- Born: 14 April 1834 Lochwinnoch, Renfrewshire, Scotland
- Died: 14 September 1896 (aged 62) Fochabers, Moray, Scotland
- Resting place: Paisley Abbey
- Occupation: Botanist

= Thomas King (botanist) =

British botanist and author

Thomas King (14 April 1834 – 14 September 1896) was a British botanist and author. He discovered twenty-nine species of plant while in Chile during the 1860s and 1870s.

In 1885, he contributed a section on Scotland's botany to Francis Hindes Groome's book Ordnance Gazetteer of Scotland: A Graphic and Accurate Description of Every Place in Scotland.

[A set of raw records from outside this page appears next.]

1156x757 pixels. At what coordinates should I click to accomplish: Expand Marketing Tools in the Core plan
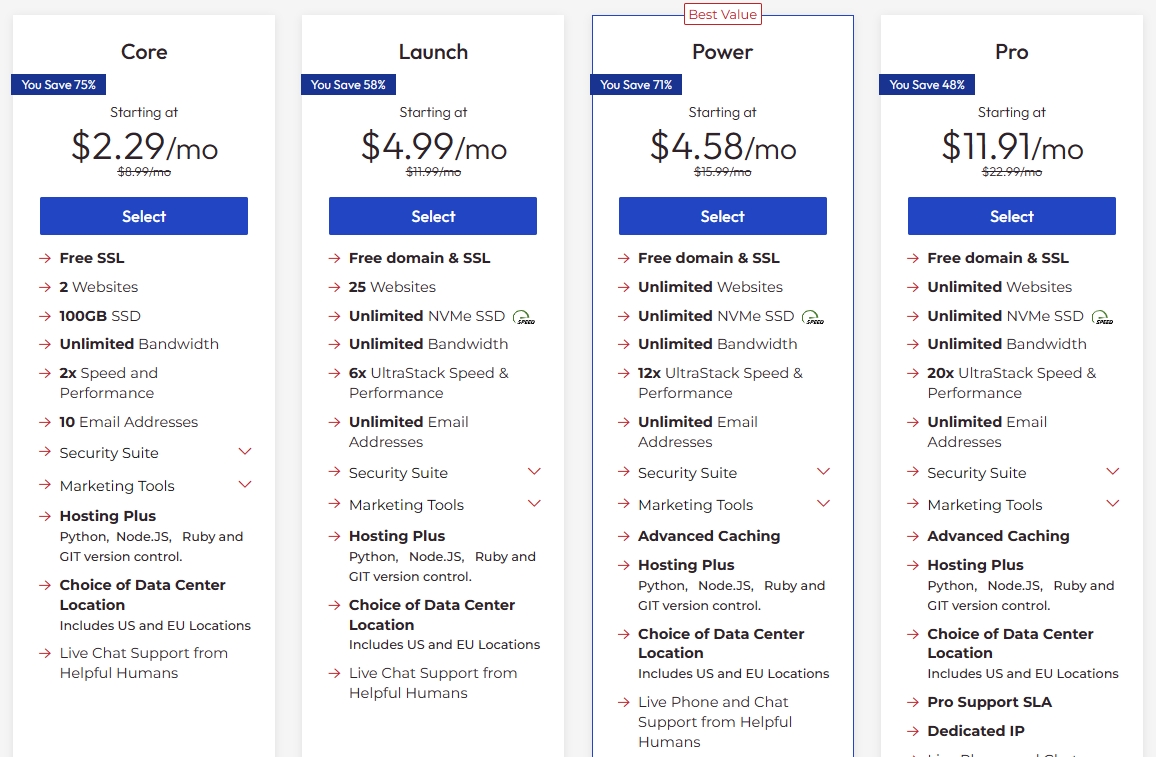245,485
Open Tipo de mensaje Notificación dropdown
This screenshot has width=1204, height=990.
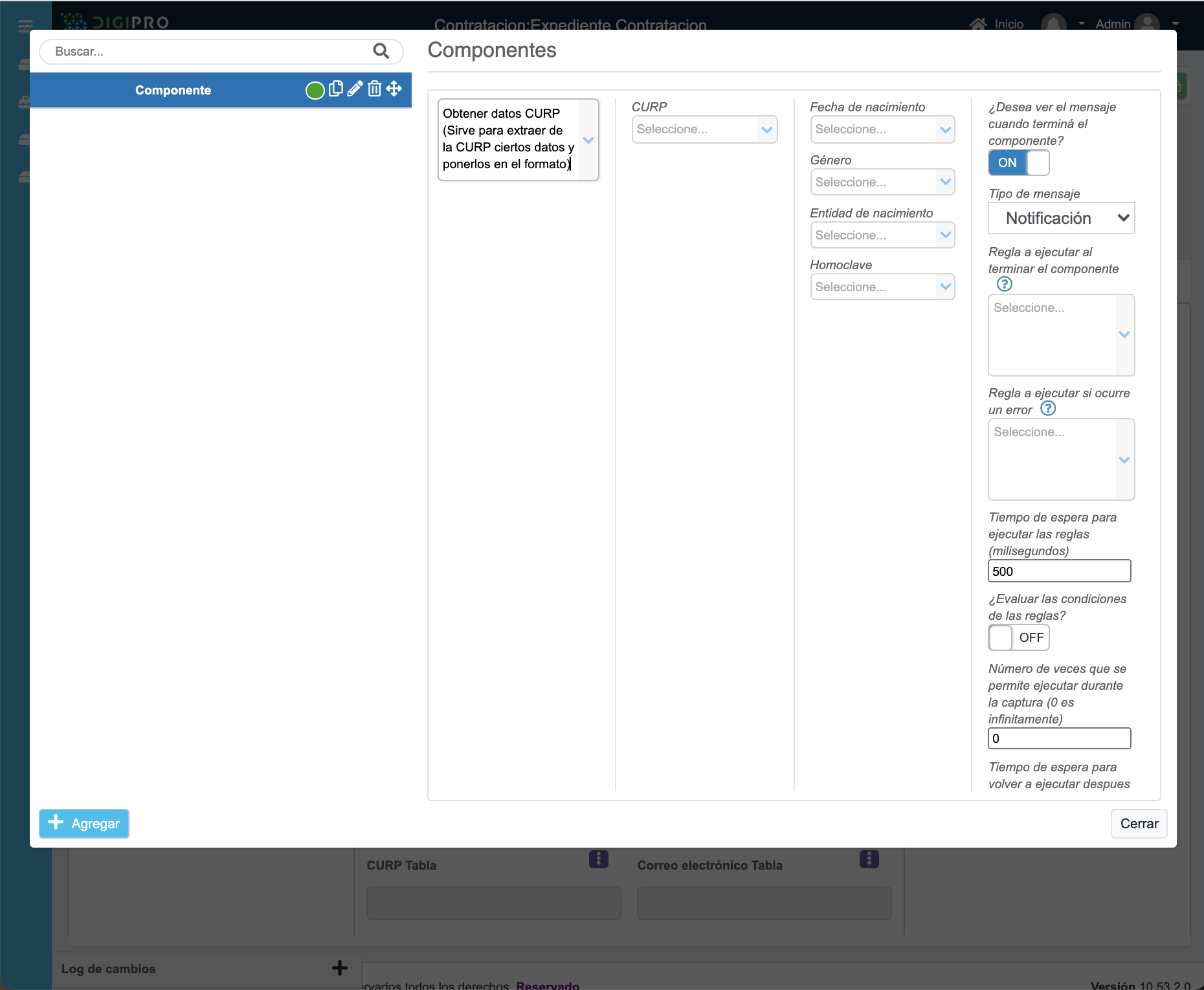(1060, 219)
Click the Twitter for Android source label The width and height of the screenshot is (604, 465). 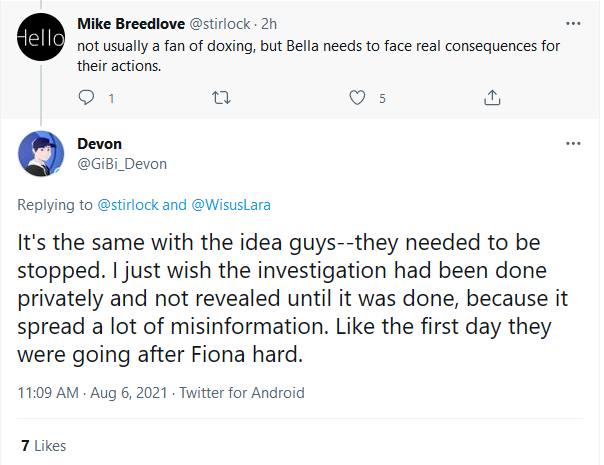pyautogui.click(x=242, y=393)
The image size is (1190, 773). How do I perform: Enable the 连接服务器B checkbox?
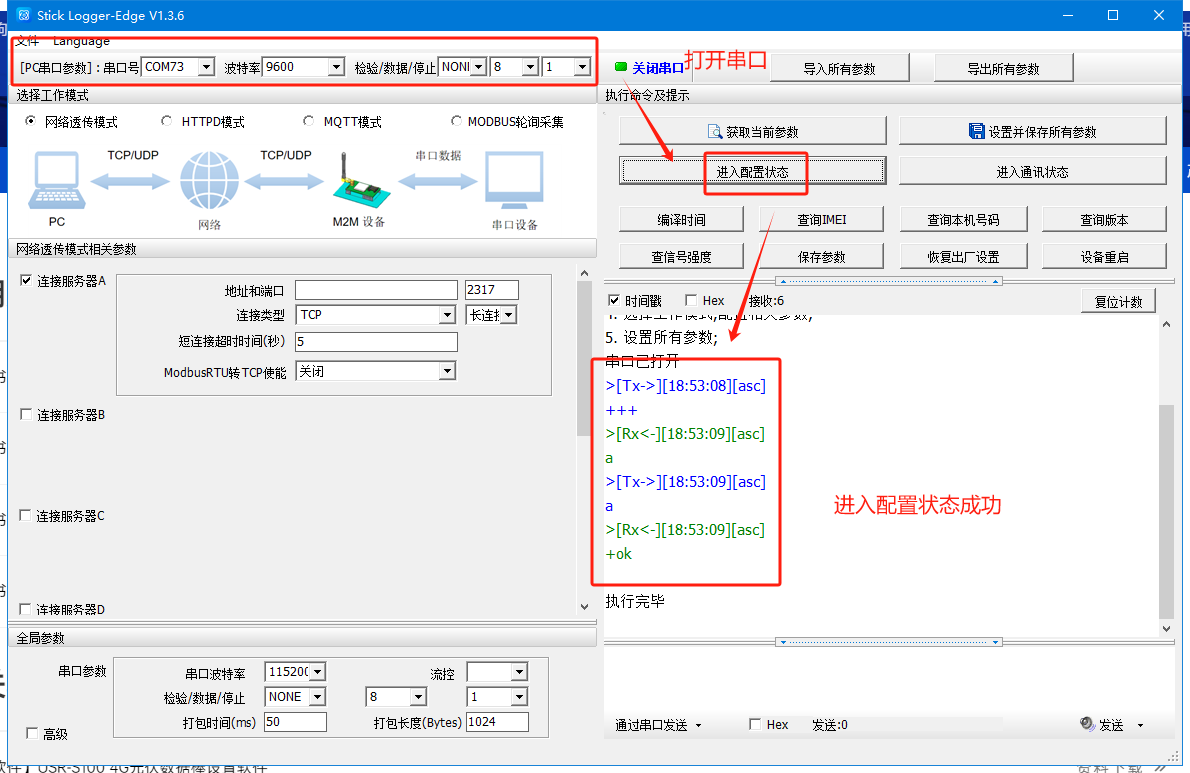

== Early life and career ==
King was born in 1834 at Yardfoot, a farm in Lochwinnoch, Renfrewshire. While attending school in Glenhead, he developed a love of nature, having grown up amongst it. In 1855, the family sold the farm and relocated to Glasgow. There, King trained as a teacher at the Normal Training College of the Free Church of Scotland, after which he taught in schools in Paisley and Chryston. In 1862, he was installed in the English and botany department of Glasgow's Garnet Bank Academy.

Failing health forced him to seek a warmer climate, and in July 1864 he set sail on a three-month journey to Chile, where one of his brothers lived. He resumed teaching, in Valparaiso, and also began collecting birds, insects, shells and plants.

While in South America, King met many native botanists, including R. A. Philippi, who was professor of natural history at the University of Chile in Santiago.

King's brother began working on a mineral railway in the Atacama Desert, and King used the connection to visit the area, where he discovered plant species rarely seen in the southern part of the country. He also discovered twenty-nine new species, including Stemmatum narcissoides, Ph. Philippi named some of them (including Schizostemma Kingii, Ph. and Tropɶlum Kingii, Ph.) after King, and one (Errazurizia glandulifera, Ph.) after Chile's new president, Federico Errázuriz Zañartu. King procured seeds of ornamental flowers, with the idea of introducing them to his homeland, and he presented several of these to Kew in 1892.

After nine years in Chile, King returned to Scotland for a visit, initially short-term. Under Professors Alexander Dickson and Isaac Bayley Balfour, he studied classes in botany at the University of Glasgow. His health having improved during his time abroad, he decided to remain in Glasgow, living at 110 Hill Street in Garnethill. He taught botany at several institutions, including at the Eastern Mechanics Institute and Glasgow Mechanics Institute, and in 1889 he was appointed professor of botany at the Anderson's College Medical School and Glasgow Veterinary College.

He was a member of the Geological Society of Glasgow, the Glasgow Society of Field Naturalists and the Natural History Society of Glasgow. He also co-founded the Microscopial Society of Glasgow, which was instituted in 1884. He was also a Fellow of the Cryptogamic Society of Scotland, becoming its honorary treasurer in 1883.

In 1891, he revised The Clydesdale Flora, originally written by Roger Hennedy in 1865.

== Death ==
With his sister at his bedside, King died at the Gordon Arms Hotel in Fochabers, Moray, on 14 September 1896. He had fallen ill with pleurisy five days earlier while attending the annual conference of the Cryptogamic Society. Aged 62, he was buried at Paisley Abbey on 18 September. He was survived by a sister, to whom he wrote letters about his rekindled love of botany while he was in Chile.

James Stirton and John Stevenson wrote an obituary for King in the following year's The Annals of Scottish Natural History.